TEXT SHOWN =>
▼▼▼
I pulled off the road when I noticed the smoke from the fluid hitting the pipe and called the fleet guy at my work. He and the mechanic came to my rescue with tools and shop towels and I pulled the belt off to avoid trashing the system by running the pump dry. We ate lunch and the car made it back to the shop, and all the way home at the end of the day, and the battery still had enough juice to start the car.

Now, the system is simplified and the routing is improved. It gave me the brilliant idea to move the fluid reservoirs and fuel filter under the finisher panel on top of the core support. Anyone have an opinion either way?


----------



## Marcus_Aurelius (Mar 1, 2012)

R.I.P


----------



## Converted2VW (Apr 8, 2009)

Marcus_Aurelius said:


> R.I.P


What happened?


Sent from my iPhone using Tapatalk


----------



## ttwsm (Feb 27, 2011)

Motorcycle accident, I believe.


----------



## l88m22vette (Mar 2, 2006)

**** bikes :thumbdown:


----------



## Converted2VW (Apr 8, 2009)
▲▲▲
DIRECTIVES =>
**a)** In the forum thread, who came to the poster's rescue after the smoke was noticed?
**b)** Please explain why the poster in the forum thread pulled the belt off.

COLLECTED DATA =>
▼▼▼
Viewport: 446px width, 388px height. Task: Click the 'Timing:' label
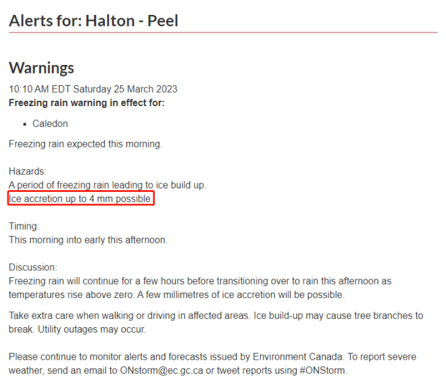24,226
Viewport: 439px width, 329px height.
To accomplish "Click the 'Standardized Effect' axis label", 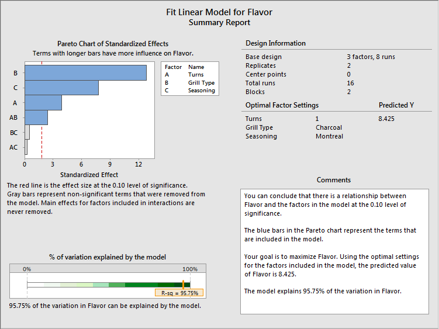I will click(x=89, y=175).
▲▲▲
ANSWERS TO THE TASKS =>
**a)** The fleet guy from the poster's work and the mechanic came, bringing tools and shop towels.

**b)** The poster pulled the belt off to keep from running the pump dry, which would have trashed the system.